───── Input data

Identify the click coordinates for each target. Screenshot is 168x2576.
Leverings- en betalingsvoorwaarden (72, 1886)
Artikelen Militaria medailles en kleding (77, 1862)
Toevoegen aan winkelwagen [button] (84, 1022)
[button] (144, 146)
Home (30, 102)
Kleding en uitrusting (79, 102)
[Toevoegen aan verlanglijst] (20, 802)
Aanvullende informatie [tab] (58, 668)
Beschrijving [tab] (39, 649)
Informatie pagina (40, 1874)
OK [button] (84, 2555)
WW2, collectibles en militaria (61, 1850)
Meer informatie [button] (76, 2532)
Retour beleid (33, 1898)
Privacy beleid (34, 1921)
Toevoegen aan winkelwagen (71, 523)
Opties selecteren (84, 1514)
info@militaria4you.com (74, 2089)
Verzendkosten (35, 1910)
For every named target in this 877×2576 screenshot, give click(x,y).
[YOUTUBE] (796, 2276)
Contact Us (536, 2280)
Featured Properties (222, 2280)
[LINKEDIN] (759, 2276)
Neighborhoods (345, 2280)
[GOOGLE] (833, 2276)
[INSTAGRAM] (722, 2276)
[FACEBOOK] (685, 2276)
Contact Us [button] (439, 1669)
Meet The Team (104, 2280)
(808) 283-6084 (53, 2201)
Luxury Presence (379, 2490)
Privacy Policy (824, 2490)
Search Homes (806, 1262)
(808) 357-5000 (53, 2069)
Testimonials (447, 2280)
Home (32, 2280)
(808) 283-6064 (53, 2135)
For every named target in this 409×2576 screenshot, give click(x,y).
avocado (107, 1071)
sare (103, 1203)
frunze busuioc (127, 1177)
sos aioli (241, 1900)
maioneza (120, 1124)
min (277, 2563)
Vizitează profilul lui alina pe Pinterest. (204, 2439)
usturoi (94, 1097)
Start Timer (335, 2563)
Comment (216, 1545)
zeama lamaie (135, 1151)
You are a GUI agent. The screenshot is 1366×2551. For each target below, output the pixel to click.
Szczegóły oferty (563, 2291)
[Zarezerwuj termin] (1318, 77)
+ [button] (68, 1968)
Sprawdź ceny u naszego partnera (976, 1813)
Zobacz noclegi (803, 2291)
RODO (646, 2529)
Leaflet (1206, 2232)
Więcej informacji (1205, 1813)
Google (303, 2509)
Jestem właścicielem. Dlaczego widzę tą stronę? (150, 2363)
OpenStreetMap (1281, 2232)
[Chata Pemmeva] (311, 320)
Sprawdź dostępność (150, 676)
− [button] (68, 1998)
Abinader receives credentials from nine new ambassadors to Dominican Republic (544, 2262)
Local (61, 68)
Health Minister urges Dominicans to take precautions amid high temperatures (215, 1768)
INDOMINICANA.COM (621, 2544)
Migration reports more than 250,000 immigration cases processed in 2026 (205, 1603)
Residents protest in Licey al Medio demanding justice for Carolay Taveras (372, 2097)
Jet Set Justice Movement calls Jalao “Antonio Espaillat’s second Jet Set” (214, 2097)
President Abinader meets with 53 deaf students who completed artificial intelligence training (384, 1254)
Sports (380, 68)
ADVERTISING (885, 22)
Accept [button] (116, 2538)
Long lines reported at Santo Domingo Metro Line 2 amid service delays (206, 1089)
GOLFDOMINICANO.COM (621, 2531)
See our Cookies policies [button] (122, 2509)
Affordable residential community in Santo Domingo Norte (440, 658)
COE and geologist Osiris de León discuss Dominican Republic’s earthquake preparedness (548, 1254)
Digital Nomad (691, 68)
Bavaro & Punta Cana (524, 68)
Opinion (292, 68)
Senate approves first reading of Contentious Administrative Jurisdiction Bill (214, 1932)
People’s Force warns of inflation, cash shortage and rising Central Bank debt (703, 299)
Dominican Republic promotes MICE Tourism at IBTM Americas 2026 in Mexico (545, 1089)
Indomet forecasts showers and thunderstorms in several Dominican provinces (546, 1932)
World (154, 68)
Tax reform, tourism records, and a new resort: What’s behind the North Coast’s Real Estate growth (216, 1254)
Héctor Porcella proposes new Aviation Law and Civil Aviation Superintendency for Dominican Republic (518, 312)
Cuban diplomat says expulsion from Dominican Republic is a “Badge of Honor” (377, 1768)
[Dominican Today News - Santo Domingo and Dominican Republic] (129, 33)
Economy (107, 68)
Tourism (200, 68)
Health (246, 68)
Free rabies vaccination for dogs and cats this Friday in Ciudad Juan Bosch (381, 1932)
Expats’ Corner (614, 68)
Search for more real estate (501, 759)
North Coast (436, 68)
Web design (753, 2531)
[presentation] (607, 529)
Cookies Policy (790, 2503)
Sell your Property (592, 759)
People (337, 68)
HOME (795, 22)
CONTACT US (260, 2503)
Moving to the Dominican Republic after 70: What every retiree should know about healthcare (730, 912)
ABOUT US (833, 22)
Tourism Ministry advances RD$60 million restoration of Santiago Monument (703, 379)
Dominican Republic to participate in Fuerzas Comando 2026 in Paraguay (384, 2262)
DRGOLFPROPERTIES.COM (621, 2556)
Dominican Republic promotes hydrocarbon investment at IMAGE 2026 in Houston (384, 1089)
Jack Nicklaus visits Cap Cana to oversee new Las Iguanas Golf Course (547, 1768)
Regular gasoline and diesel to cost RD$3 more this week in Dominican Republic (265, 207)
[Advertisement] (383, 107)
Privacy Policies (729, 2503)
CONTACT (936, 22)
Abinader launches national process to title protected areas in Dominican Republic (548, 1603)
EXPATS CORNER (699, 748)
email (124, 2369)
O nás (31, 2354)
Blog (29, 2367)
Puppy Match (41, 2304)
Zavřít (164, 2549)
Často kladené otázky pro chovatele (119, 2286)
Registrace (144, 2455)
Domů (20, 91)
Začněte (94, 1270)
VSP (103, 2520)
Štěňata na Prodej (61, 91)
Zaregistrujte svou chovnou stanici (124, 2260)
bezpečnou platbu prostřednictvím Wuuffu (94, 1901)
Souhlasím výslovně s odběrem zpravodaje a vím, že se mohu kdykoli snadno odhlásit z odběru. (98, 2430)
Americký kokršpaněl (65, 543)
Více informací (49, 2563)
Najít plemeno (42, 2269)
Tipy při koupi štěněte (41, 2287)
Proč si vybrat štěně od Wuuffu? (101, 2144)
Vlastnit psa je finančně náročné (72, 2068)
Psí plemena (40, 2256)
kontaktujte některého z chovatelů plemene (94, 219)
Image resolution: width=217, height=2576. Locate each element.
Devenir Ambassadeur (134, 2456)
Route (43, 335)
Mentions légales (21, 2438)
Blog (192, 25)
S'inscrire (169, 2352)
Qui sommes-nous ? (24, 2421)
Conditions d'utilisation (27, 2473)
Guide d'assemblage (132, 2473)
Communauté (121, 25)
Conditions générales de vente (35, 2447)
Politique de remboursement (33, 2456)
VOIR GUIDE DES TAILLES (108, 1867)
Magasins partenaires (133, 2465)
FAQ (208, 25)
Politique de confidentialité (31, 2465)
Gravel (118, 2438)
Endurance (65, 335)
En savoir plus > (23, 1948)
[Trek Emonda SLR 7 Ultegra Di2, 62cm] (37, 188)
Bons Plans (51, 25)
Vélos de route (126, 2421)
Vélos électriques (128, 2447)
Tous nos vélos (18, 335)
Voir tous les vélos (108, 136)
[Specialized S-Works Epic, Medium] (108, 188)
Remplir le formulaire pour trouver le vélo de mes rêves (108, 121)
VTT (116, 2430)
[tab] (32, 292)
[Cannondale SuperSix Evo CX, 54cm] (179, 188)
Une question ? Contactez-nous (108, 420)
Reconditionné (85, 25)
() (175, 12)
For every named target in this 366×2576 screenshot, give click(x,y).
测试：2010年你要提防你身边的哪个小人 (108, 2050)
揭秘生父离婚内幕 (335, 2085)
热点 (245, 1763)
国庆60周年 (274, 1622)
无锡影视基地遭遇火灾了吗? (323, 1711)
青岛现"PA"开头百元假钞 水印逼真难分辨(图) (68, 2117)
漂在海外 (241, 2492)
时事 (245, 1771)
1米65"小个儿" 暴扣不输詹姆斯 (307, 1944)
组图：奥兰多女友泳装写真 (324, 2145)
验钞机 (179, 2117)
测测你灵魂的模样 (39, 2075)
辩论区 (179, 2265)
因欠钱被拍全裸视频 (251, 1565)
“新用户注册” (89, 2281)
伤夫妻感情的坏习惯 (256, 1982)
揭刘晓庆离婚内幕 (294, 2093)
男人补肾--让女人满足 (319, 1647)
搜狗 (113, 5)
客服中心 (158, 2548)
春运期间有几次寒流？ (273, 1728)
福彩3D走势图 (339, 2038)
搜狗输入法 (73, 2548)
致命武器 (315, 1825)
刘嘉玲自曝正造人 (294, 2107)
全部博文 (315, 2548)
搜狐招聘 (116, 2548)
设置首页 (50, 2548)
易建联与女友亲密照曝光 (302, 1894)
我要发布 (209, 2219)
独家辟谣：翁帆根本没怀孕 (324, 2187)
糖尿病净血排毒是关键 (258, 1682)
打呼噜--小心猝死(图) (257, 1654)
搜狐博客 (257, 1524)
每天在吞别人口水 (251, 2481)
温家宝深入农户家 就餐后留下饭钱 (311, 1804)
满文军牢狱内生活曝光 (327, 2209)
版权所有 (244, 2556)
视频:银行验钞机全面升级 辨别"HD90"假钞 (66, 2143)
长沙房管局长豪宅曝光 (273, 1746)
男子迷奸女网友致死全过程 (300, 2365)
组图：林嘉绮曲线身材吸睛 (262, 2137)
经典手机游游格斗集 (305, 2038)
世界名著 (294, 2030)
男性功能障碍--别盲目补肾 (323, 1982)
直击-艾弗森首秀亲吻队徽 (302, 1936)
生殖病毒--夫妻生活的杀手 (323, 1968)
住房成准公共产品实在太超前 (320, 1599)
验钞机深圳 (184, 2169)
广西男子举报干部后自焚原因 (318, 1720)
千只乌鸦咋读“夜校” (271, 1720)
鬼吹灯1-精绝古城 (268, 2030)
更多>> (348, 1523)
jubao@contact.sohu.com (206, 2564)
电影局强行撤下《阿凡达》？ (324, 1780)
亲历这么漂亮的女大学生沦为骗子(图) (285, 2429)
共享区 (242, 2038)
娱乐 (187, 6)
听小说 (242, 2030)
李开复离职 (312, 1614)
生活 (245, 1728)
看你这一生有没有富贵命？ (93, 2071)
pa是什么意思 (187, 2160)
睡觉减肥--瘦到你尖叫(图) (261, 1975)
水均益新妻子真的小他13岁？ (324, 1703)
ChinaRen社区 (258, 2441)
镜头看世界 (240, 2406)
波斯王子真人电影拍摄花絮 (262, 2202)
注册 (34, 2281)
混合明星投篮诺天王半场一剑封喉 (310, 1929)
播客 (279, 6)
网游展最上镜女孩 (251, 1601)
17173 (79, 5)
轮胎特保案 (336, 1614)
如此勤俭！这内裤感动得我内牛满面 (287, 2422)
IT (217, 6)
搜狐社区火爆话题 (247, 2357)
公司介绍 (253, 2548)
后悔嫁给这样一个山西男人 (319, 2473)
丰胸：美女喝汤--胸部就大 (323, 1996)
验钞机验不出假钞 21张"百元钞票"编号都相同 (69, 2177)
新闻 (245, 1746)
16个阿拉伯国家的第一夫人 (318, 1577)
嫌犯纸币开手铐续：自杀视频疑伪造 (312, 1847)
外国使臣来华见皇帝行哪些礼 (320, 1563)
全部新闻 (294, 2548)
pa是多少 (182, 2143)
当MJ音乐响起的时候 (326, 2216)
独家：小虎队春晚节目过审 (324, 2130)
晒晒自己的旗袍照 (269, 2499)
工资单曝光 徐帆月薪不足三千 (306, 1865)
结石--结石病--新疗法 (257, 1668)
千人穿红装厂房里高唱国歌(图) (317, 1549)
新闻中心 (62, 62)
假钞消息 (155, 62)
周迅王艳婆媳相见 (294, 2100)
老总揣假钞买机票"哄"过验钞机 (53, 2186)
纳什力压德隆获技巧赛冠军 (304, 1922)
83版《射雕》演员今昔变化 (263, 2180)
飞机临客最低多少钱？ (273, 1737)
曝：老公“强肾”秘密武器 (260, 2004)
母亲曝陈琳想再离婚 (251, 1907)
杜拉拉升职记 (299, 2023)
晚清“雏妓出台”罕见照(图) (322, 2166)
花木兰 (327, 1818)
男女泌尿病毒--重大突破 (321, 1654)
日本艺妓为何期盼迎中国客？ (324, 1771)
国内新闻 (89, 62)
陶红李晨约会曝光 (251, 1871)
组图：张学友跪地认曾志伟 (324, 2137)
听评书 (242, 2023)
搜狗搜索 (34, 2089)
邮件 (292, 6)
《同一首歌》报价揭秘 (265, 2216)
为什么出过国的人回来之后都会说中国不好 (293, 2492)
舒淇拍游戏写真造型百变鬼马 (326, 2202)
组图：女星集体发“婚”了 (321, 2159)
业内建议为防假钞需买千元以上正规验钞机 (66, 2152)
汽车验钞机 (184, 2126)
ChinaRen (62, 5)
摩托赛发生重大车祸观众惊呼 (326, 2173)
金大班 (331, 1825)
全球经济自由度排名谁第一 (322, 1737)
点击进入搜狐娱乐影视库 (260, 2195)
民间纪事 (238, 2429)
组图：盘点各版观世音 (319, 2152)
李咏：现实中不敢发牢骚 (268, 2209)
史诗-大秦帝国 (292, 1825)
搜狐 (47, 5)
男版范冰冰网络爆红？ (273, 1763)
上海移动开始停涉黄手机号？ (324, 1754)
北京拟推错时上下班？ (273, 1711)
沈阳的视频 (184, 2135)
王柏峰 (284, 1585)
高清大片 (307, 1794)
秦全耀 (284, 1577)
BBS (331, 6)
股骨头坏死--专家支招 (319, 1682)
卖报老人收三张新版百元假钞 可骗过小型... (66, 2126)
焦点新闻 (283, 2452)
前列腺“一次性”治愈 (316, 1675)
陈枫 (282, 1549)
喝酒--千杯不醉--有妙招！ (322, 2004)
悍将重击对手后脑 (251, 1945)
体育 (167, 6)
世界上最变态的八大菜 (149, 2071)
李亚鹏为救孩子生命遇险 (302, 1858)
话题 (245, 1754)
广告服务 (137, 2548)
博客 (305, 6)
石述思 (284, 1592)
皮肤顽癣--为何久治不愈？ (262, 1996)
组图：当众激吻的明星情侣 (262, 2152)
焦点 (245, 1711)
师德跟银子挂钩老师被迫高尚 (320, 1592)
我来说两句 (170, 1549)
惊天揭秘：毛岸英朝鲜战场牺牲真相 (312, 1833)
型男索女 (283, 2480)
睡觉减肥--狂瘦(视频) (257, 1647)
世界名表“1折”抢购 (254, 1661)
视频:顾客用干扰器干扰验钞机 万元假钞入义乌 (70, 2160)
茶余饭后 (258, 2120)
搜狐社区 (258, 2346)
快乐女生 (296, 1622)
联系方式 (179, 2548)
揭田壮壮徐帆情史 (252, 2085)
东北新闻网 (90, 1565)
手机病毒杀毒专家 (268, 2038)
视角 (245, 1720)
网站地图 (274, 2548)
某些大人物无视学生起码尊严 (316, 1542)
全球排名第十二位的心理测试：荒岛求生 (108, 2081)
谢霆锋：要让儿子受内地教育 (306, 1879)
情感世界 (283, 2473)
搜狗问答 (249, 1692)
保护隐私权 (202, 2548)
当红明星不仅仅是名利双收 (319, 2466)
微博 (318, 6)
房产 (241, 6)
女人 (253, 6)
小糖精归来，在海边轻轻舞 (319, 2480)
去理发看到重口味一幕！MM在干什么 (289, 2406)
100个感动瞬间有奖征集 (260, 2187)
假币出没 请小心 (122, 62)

──────────

Assigned task: Print exactly the lines from the one with "后悔嫁给这样一个山西男人 (319, 2473)" through the end of the data, inclusive.

Output of the exercise:
后悔嫁给这样一个山西男人 (319, 2473)
丰胸：美女喝汤--胸部就大 (323, 1996)
验钞机验不出假钞 21张"百元钞票"编号都相同 (69, 2177)
新闻 (245, 1746)
16个阿拉伯国家的第一夫人 (318, 1577)
嫌犯纸币开手铐续：自杀视频疑伪造 (312, 1847)
外国使臣来华见皇帝行哪些礼 (320, 1563)
全部新闻 (294, 2548)
pa是多少 (182, 2143)
当MJ音乐响起的时候 (326, 2216)
独家：小虎队春晚节目过审 (324, 2130)
晒晒自己的旗袍照 (269, 2499)
工资单曝光 徐帆月薪不足三千 (306, 1865)
结石--结石病--新疗法 (257, 1668)
千人穿红装厂房里高唱国歌(图) (317, 1549)
新闻中心 (62, 62)
假钞消息 (155, 62)
周迅王艳婆媳相见 (294, 2100)
老总揣假钞买机票"哄"过验钞机 (53, 2186)
纳什力压德隆获技巧赛冠军 (304, 1922)
83版《射雕》演员今昔变化 (263, 2180)
飞机临客最低多少钱？ (273, 1737)
曝：老公“强肾”秘密武器 (260, 2004)
母亲曝陈琳想再离婚 (251, 1907)
杜拉拉升职记 (299, 2023)
晚清“雏妓出台”罕见照(图) (322, 2166)
花木兰 (327, 1818)
男女泌尿病毒--重大突破 (321, 1654)
日本艺妓为何期盼迎中国客？ (324, 1771)
国内新闻 (89, 62)
陶红李晨约会曝光 (251, 1871)
组图：张学友跪地认曾志伟 (324, 2137)
听评书 (242, 2023)
搜狗搜索 (34, 2089)
邮件 (292, 6)
《同一首歌》报价揭秘 (265, 2216)
为什么出过国的人回来之后都会说中国不好 (293, 2492)
舒淇拍游戏写真造型百变鬼马 (326, 2202)
组图：女星集体发“婚”了 (321, 2159)
业内建议为防假钞需买千元以上正规验钞机 (66, 2152)
汽车验钞机 (184, 2126)
ChinaRen (62, 5)
摩托赛发生重大车祸观众惊呼 (326, 2173)
金大班 (331, 1825)
全球经济自由度排名谁第一 (322, 1737)
点击进入搜狐娱乐影视库 (260, 2195)
民间纪事 (238, 2429)
组图：盘点各版观世音 (319, 2152)
李咏：现实中不敢发牢骚 (268, 2209)
史诗-大秦帝国 (292, 1825)
搜狐 (47, 5)
男版范冰冰网络爆红？ (273, 1763)
上海移动开始停涉黄手机号？ (324, 1754)
北京拟推错时上下班？ (273, 1711)
沈阳的视频 (184, 2135)
王柏峰 (284, 1585)
高清大片 (307, 1794)
秦全耀 (284, 1577)
BBS (331, 6)
股骨头坏死--专家支招 (319, 1682)
卖报老人收三张新版百元假钞 可骗过小型... (66, 2126)
焦点新闻 (283, 2452)
前列腺“一次性”治愈 (316, 1675)
陈枫 (282, 1549)
喝酒--千杯不醉--有妙招！ (322, 2004)
悍将重击对手后脑 (251, 1945)
体育 (167, 6)
世界上最变态的八大菜 (149, 2071)
李亚鹏为救孩子生命遇险 (302, 1858)
话题 (245, 1754)
广告服务 (137, 2548)
博客 (305, 6)
石述思 (284, 1592)
皮肤顽癣--为何久治不愈？ (262, 1996)
组图：当众激吻的明星情侣 (262, 2152)
焦点 (245, 1711)
师德跟银子挂钩老师被迫高尚 (320, 1592)
我来说两句 (170, 1549)
惊天揭秘：毛岸英朝鲜战场牺牲真相 (312, 1833)
型男索女 (283, 2480)
睡觉减肥--狂瘦(视频) (257, 1647)
世界名表“1折”抢购 (254, 1661)
视频:顾客用干扰器干扰验钞机 万元假钞入义乌 (70, 2160)
茶余饭后 (258, 2120)
搜狐社区 (258, 2346)
快乐女生 (296, 1622)
联系方式 (179, 2548)
揭田壮壮徐帆情史 (252, 2085)
东北新闻网 (90, 1565)
手机病毒杀毒专家 (268, 2038)
视角 (245, 1720)
网站地图 (274, 2548)
某些大人物无视学生起码尊严 (316, 1542)
全球排名第十二位的心理测试：荒岛求生 (108, 2081)
谢霆锋：要让儿子受内地教育 (306, 1879)
情感世界 (283, 2473)
搜狗问答 (249, 1692)
保护隐私权 (202, 2548)
当红明星不仅仅是名利双收 (319, 2466)
微博 (318, 6)
房产 (241, 6)
女人 (253, 6)
小糖精归来，在海边轻轻舞 (319, 2480)
去理发看到重口味一幕！MM在干什么 (289, 2406)
100个感动瞬间有奖征集 (260, 2187)
假币出没 请小心 (122, 62)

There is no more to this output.